ふらつきや転倒、前庭疾患かも【きみとさいごまで】

西日本新聞

 前回、急に立てなくなる原因にヘルニアを挙げました。ほかにも、高齢になると倒れて転げ回るような症状が出ることがあります。年を取ると発症しやすい前庭疾患という病気です。

 運動会などで、地面に立てた野球のバットに頭を付け、その場でぐるぐる回るゲームをしたことがありますか? 目が回って気分が悪くなりますよね。あんな感じかと思います。立ってもふらついて転び、食欲がない。首が片方に傾き、目は上下左右に動く-。こんな状態だとしたら前庭疾患を疑いましょう。

 原因は、耳の三半規管や脳の病気で平衡感覚を失うことにあります。耳が汚れて炎症を起こすと危険性が高まるので、汚れやすい犬は掃除が必要です。

 中でも原因が分からず症状も重いのが、特発性急性前庭障害です。いずれも2、3日でピークが訪れ、2週間目以降は回復することが多いです。

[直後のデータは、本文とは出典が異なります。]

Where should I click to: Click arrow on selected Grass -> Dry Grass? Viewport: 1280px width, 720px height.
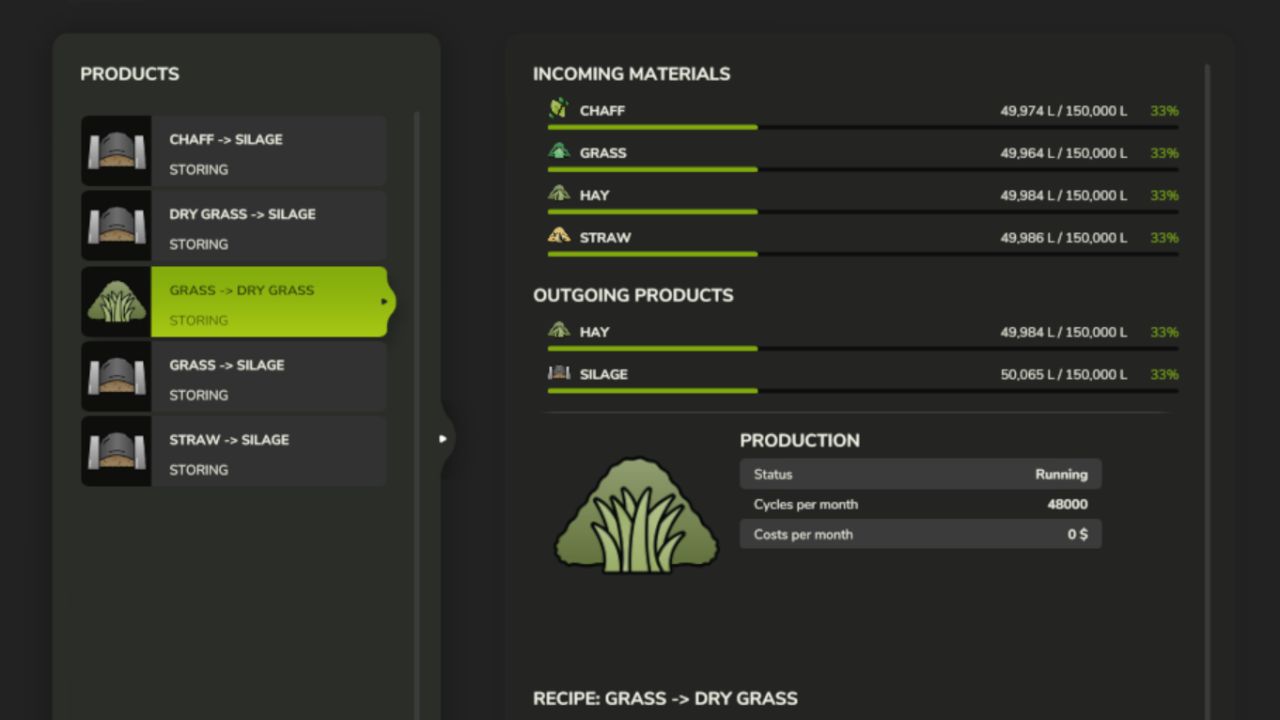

 柴犬の雌みうちゃん(15)は立てなくなり、起きてもすぐ倒れるようになりました。目を見ると、ぐるぐると動いています。病院で前庭疾患と診断されました。餌は数日間食べられず、食べても吐いてしまいます。ただ、1カ月ほど安静にすると改善しました。首を傾ける症状が1年ほど残りましたが、今は治っています。

 同様に立てなくなる病気に、てんかんがあります。けいれんや、よだれを垂らすなどの症状が特徴。脳の神経回路がショートするためといわれます。

 てんかんは発作が出たら、すぐ病院に行きましょう。その際、発作の続いた時間をメモしておくことが大切。けいれんが週に1度、20~30秒起きる場合と、1日に複数回、1分以上続くのでは病状の重さが違います。

 対策は、抗てんかん薬を飲んで発作が起きないようにします。毎日きちんと服用すれば症状はかなり抑えられます。「たまにしか発作が出ないから大丈夫」と判断して勝手に薬をやめないようにしてください。

 高齢になると、さまざまな病気になる恐れがあります。事前に病気の症状や対処法を知っておくことです。そうすれば、もしもの時に慌てずに済みます。